The main contribution is BTFM. It is a new mixnet scheme inside a very rare category, symmetric encryption mixnets, which includes only two more: SEBM and ESEBM. While these types of mixnets lack robustness, fault tolerance, and verifiability, they instead offer a qualitative leap in performance, reducing delay. In this respect, BTFM shows better rates than ESEBM (4 times faster). The reason is that BTFM minimizes the processing of each node. As far as we know, there is no mixnet faster than BTFM.

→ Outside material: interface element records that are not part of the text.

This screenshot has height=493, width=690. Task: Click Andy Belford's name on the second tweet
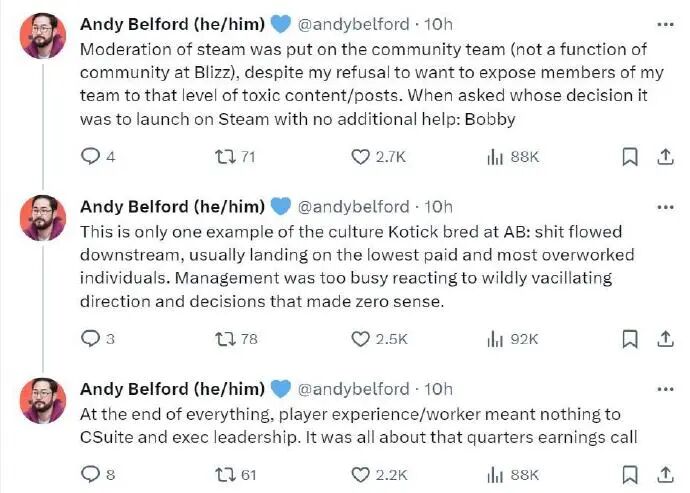(172, 206)
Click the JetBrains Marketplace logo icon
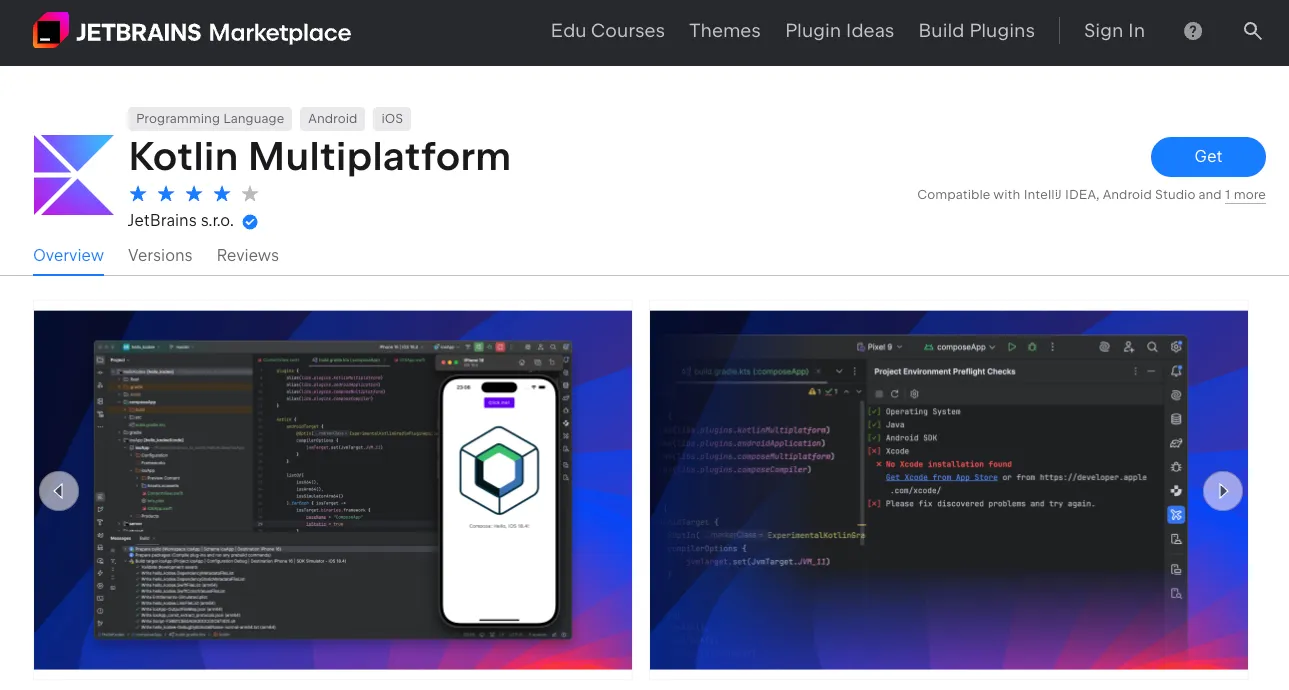Screen dimensions: 1289x690 [50, 30]
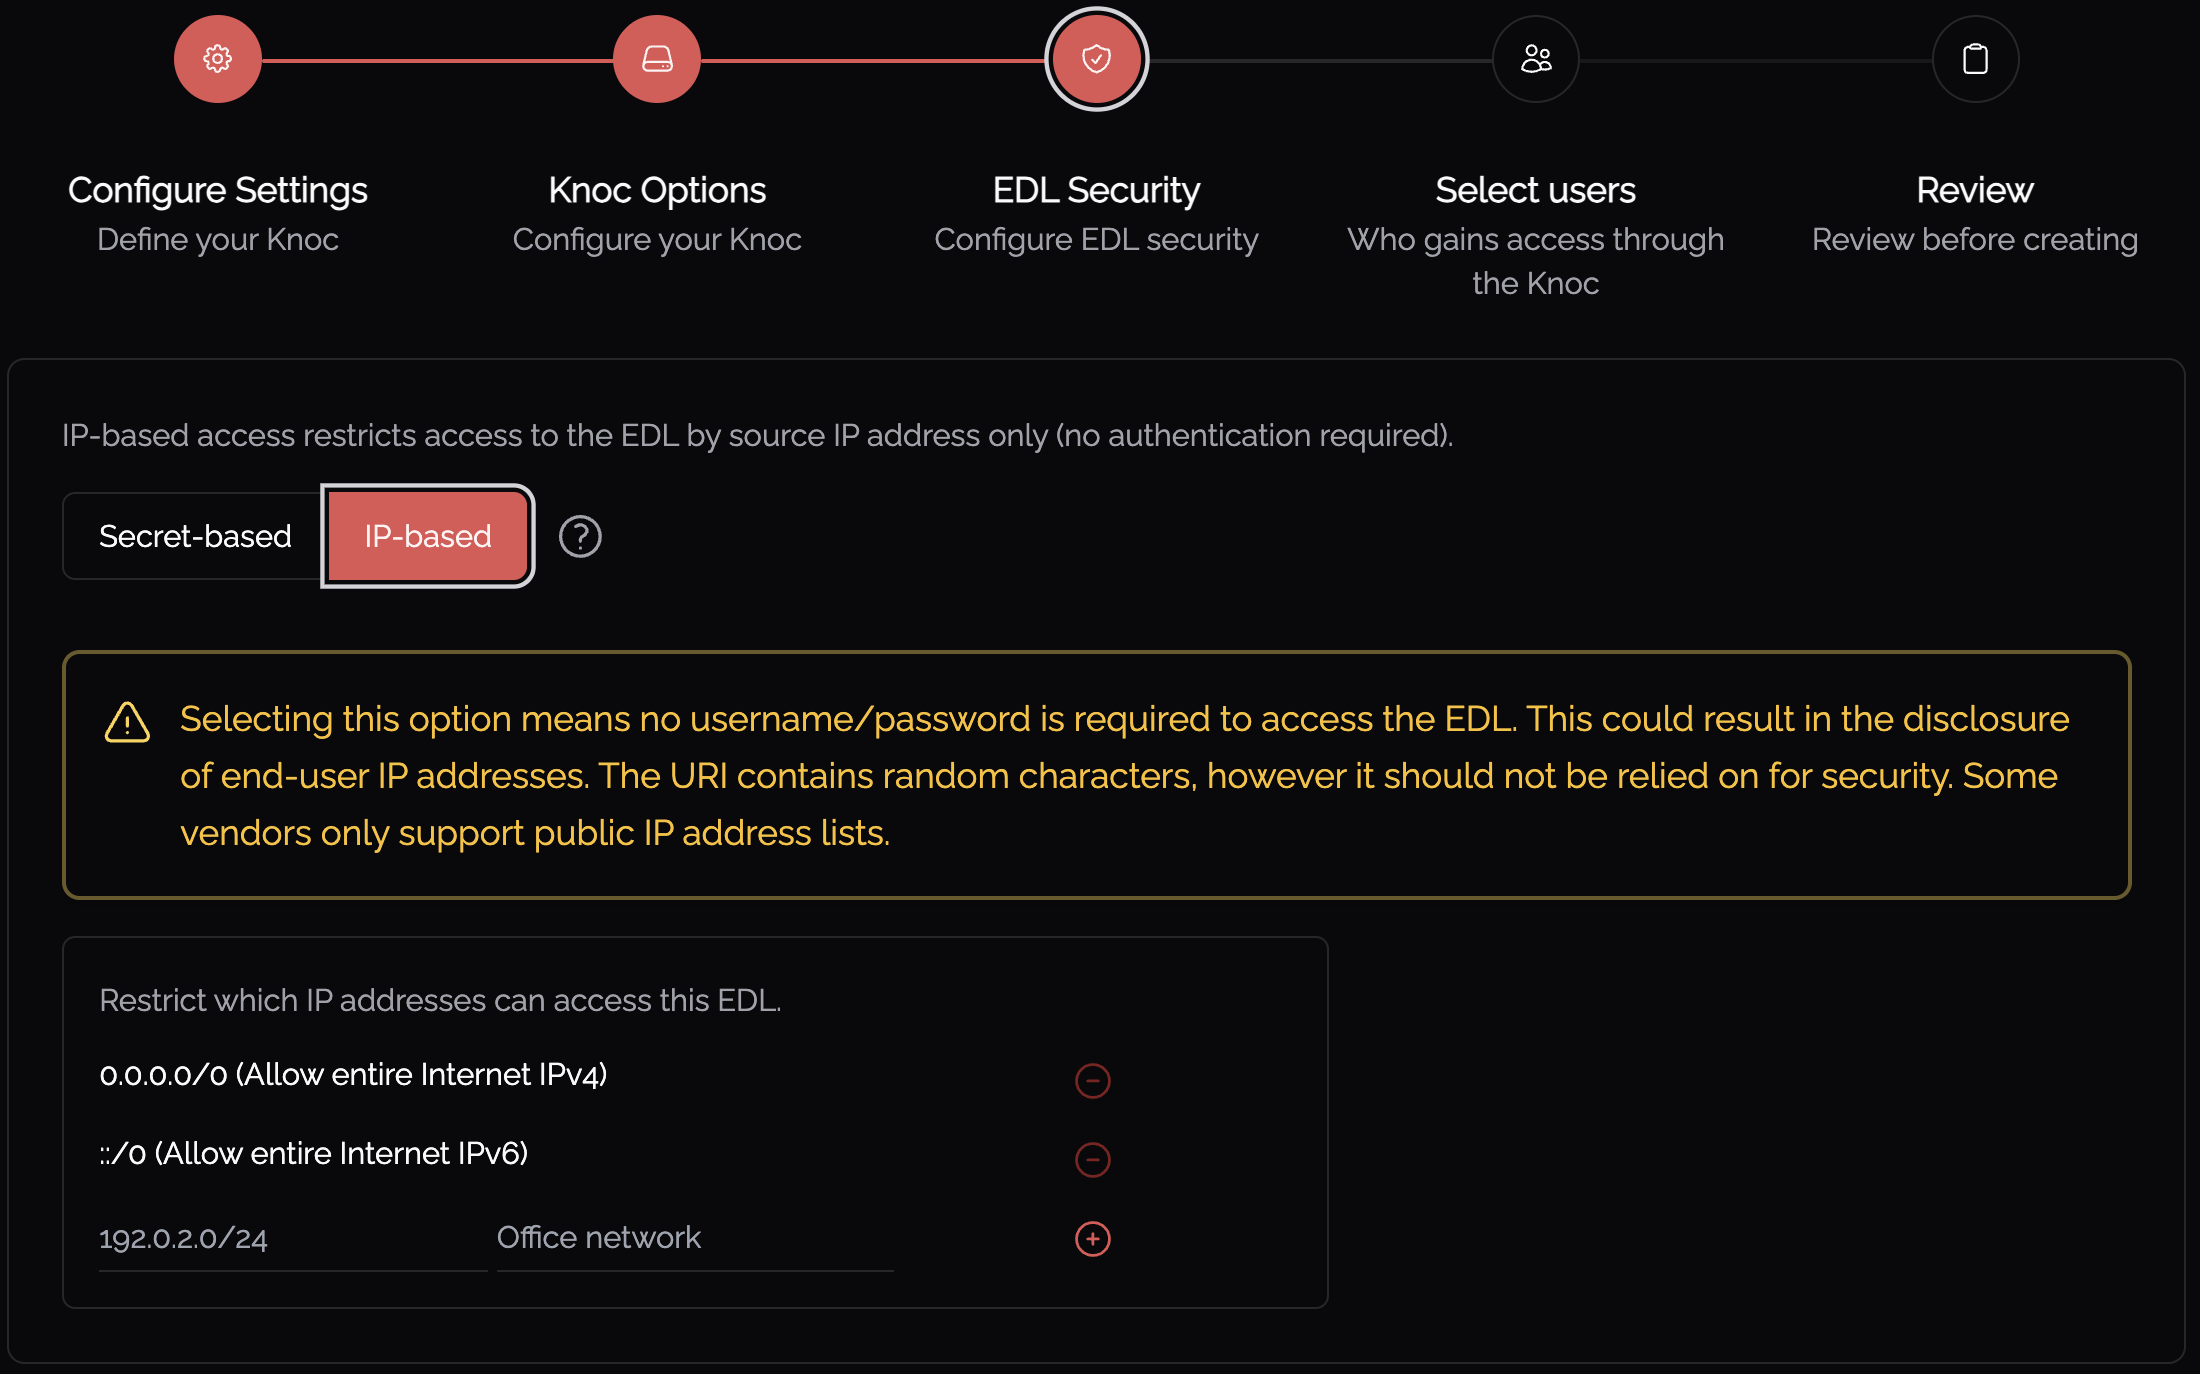Go to Knoc Options step label
Image resolution: width=2200 pixels, height=1374 pixels.
pos(657,190)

This new scheme can be used in any scenario where a mixnet is the solution. Nevertheless, the requisite of a complex starting phase leads to environments where the same users send messages continuously, like in forums or meetings. In this context, using the same key multiple times could be a weakness when just an XOR operation is performed. However, the same scheme is valid with other symmetric encryption algorithms like AES (Advanced Encryption Standard) in the production phase. Other applications appropriate for BTFM are those requiring high throughput, such as elections or nationwide surveys.

Another contribution of this article has been the revelation of ESEBM vulnerabilities. A comparison with BTFM yields a tougher constraint on adversaries being successful. Therefore, BTFM improves ESEBM in speed and security. The drawback is that BTFM must be applied to batches of users acting at the same time. ESEBM can better deal with an asynchronous demand. For both, it remains an open question to provide verifiability and robustness to overcome traditional schemes. In this sense, it would be interesting as a line of research to study the combination with asymmetric encryption techniques only for verifiability, trying to maintain the same performance when all nodes are honest. Another challenge for future work is to increase the minimum threshold of adversaries to break anonymity.